Trojan Horse – or Manna From Heaven?

Editor's Note: Articles written by citizens reflect their own opinions and not the views of the Winter Park Voice.  

Mixed Use on Orange Avenue

Guest Columnist Beth Hall

Citizens of Winter Park: beware the Trojan Horse.

Before she “left the building,” retired planning director Dori Stone may have deployed one. The Orange Avenue corridor is in developers’ cross hairs. Rumors even include a possible new rail station.

Apparently unwilling to develop their sizable Orange Avenue holdings under the strict limits imposed by our current land use laws, Stone said that over the past 18 months, owners of larger properties along the corridor have approached the city about opening the door to development of greater intensity.

With property owners anxious to make big changes to the corridor, planning staff has brought forward to the commission the idea of a “mixed use overlay.” Once in place, this alternative zoning would give land owners the option to develop parcels they own on a scale that will vastly exceed the existing zoning parameters. In return, they would give back to the city in a way that benefits all residents. Is this the rumored train station?

Video obtained of the duly noticed “mixed use workshop” held at City Hall on July 10, 2018, shows the city planning director exhorting the commission that as a “legislative body” they have a responsibility to the community to “make this happen” and to “let the community know what this corridor needs to look like.”

Stone insisted the 2017 comprehensive plan must be a “fluid” document, one that “changes with the times,” noting that some of Winter Park’s most “iconic places” are examples of “mixed use” development done before the city had a comp plan or stricter land use laws. Does this mean the comp plan is now an obstacle on the path to progress?

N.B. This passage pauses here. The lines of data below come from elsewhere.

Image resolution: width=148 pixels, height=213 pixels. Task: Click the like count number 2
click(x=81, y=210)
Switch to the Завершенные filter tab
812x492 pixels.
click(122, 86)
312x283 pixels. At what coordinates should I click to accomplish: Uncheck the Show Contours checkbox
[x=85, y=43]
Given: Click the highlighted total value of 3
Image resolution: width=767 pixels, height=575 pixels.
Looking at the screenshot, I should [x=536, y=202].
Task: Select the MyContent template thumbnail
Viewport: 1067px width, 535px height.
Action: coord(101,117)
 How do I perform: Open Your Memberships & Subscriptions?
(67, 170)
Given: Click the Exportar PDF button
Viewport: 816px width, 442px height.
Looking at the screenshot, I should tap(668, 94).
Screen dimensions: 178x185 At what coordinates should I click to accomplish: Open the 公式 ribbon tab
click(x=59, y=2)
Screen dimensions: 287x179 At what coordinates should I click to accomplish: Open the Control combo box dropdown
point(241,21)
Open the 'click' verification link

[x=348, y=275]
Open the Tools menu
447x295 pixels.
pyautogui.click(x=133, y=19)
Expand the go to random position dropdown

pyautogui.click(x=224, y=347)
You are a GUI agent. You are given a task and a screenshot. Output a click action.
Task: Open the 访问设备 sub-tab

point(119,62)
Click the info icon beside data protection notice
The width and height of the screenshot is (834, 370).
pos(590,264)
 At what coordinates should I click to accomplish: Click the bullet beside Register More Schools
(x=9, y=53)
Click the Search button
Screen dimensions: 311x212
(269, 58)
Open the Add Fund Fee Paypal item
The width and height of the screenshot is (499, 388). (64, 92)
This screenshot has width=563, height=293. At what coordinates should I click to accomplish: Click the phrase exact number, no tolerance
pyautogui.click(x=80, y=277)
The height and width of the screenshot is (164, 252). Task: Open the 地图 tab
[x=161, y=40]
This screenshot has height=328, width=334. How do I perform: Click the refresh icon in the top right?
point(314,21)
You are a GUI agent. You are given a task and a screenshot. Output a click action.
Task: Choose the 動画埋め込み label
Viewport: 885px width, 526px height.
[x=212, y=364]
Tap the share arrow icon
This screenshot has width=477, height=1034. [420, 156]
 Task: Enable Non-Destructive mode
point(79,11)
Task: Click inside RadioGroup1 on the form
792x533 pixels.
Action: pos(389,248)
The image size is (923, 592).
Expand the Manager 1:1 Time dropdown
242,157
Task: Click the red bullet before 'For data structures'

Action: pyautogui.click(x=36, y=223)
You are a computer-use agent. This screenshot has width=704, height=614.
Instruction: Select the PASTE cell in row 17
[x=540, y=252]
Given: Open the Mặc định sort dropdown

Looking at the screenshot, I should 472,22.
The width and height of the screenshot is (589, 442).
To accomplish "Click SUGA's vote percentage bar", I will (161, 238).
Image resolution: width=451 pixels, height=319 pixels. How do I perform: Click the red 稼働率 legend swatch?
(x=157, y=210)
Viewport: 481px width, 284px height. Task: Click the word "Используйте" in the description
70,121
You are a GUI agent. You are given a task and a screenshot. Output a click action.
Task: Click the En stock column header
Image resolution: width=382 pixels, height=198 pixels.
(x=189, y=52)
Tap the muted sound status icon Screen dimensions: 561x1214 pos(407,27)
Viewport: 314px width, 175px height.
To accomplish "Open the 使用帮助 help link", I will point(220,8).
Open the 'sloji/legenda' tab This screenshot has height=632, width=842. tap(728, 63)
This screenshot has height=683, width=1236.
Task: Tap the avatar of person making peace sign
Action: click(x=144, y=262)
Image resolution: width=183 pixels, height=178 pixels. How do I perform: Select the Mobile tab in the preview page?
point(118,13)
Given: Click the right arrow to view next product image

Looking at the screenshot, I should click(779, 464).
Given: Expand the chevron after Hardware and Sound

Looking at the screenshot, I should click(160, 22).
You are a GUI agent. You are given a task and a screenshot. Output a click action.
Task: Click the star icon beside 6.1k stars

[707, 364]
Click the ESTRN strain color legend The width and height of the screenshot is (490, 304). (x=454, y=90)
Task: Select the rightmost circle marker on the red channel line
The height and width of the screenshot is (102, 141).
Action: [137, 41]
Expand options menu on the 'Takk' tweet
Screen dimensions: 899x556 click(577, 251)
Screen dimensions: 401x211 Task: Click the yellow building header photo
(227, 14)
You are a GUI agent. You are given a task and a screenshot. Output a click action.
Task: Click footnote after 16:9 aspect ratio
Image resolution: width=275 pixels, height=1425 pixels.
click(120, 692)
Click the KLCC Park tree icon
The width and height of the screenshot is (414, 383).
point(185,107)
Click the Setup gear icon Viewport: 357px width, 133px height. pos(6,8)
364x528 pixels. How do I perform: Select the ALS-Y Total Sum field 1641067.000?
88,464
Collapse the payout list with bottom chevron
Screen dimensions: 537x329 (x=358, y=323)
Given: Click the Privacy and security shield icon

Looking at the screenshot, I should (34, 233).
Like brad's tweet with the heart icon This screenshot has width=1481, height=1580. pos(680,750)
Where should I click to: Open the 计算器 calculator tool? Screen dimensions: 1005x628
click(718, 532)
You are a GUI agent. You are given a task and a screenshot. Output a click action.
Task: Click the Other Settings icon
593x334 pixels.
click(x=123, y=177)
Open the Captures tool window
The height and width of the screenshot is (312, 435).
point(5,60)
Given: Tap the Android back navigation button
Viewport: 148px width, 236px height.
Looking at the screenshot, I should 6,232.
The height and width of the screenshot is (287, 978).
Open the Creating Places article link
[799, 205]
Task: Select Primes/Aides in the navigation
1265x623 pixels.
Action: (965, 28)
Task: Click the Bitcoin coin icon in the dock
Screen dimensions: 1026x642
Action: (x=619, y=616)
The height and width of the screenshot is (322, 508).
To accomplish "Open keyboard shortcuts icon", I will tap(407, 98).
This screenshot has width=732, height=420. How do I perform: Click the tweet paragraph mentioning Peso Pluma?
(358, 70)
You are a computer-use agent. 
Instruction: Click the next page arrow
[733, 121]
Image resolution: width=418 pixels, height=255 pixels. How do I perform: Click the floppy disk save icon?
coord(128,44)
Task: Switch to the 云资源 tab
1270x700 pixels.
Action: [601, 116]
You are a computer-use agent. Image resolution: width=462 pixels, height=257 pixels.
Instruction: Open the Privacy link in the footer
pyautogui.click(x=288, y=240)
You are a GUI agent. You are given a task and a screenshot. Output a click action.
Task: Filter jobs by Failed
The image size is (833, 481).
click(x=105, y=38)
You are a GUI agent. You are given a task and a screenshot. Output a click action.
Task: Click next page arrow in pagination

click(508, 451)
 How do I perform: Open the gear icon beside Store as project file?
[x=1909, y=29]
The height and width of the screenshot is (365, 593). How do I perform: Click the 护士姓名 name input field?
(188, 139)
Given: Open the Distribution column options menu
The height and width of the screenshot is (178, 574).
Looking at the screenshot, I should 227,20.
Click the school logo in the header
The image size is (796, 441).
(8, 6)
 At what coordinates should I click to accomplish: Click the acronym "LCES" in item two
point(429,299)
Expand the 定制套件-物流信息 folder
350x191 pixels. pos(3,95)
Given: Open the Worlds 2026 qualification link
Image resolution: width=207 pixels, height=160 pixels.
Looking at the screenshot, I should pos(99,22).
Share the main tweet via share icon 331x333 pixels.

Taller, more massive buildings would “make a statement.” Land holders on the avenue could choose to re-develop under the new mixed-use guidelines or use existing zoning guidelines. An urban design expert should be hired to devise a master plan for a “mixed use overlay. “

Stone cited the Medical Arts District rising around Winter Park Hospital as an example of this idea. Orange Avenue would serve as a test case.

There was no mention of the fact that Orange Avenue is already a thriving mix of shops, businesses and eateries. City ownership of a large parcel on the Orange Avenue corridor was noted. The mayor’s ownership stake in four other parcels was not. Also, omitted was the fact that West Fairbanks has seen the deployment of many millions of dollars in infrastructure improvements, which the City could begin to recoup.

If you think you might like to hear the discussion of mixed use that took place or if you want to hear for yourself how individual commissioners viewed the idea, I fear you’re out of luck.

The audiotape of the meeting posted by the city is very poor quality and the city says enhancement efforts have proven unsuccessful. Had I not obtained a video of the meeting independently, I could not have written this piece. I would not be aware that the posted minutes from the meeting do not accurately reflect city staff in attendance . . . omitting as they do a city attorney who spoke and gave advice.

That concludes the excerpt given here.